たまたまだが、ここ数年は人の人生の最後を見ることが多かった。それも年老いて徐々に体が衰えて命が燃え尽きるような、言ってみれば「大往生」のような幸せな最後だ。人生はとかく思い通りにならないが、願わくば自分の命の終わりもそんな形で迎えられたら幸せだろうなと思う。

普段見る生きている人の顔は「死」など感じさせることはない。まだ若かったり重い病もなければ人生はこれから何十年も続いていくことだろう。まだ「死」などに思いを至らせる心境にはならない。しかし死を間近に控えるとその表情には緩やかに、だが確実に「死相」が現れてくる。これを死相というべきなのかはわからないが、いずれにしても命の炎が尽きる時を思わせる表情が現れるのだ。

それは死神に取り憑かれた表情とも言えるかもしれない。それは「あと1年くらいかな」から始まり、「あと一月くらいかな」となり「もう数日だな」と変わっていく。表情は明らかに死に近づいて行く。それを自覚しているのかはわからない。もし自分が幸運にもそのようなシチュエーションに立ち会うことができるなら最後に確認しておきたいと思っている。
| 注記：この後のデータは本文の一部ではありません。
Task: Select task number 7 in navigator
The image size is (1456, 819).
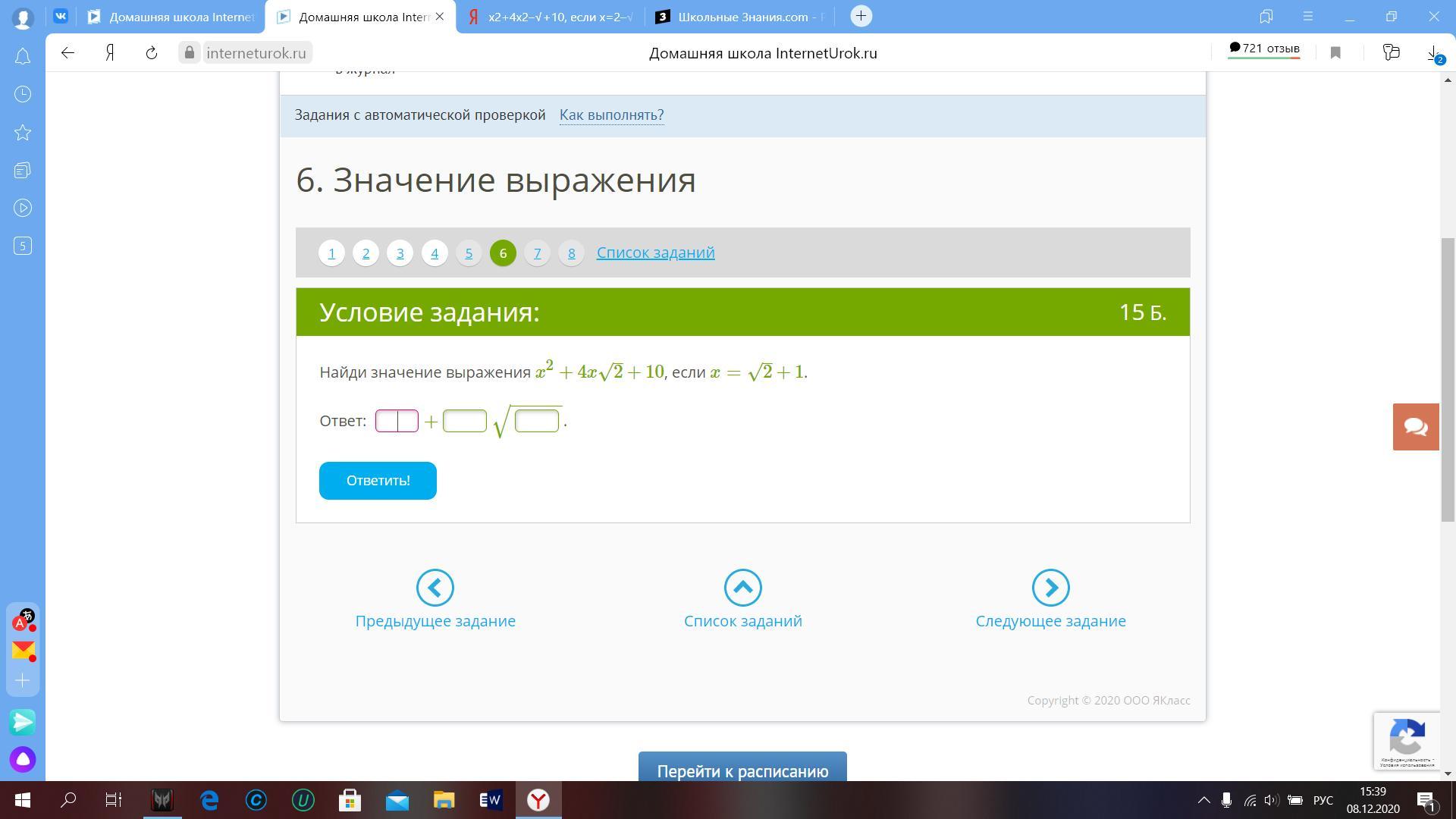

若くして事故や病気で突然亡くなってしまう時には当然のことだが死相など見えない。だからこそ予期しないその死に狼狽するのだが、年老いて死にゆくその姿は生き物の最後を感じさせる。そんな時には「この人の身体はもう死にたがっているのかも知れないな」と思う。本人がどう思っているのかはわからないが身体が死にたがっているのならそうさせてあげたいとボクは思ってしまう。

でも現実には、そんな姿をした人をなんとかして生きながらえさせようとすることが多いように思う。どうして”医療”は限りある、もう終わろうとしている命を延命しようとするのだろう?

確かに医者が身内から「なんとか助けてください」と懇願されれば持てる技術をすべてつぎ込んで延命しようとするのは当然だ。依頼された以上、それを果たすことが医者としての使命だろうと思う。しかし年老いてやがて死を迎えることは自然なことだ。どんな”医療”をもってしても死を避けて通ることはできないというのに、どうして身近で心寄り添ってきた人が「静かに死なせてあげよう」と思えないのだろう。

自分より先に死なれて自分だけが取り残されるのが怖いのかも知れないが、それはエゴだと思う。自分のことだけを可愛がっているに過ぎないような気がする。そんなことを考えるのは不自然なのだろうか。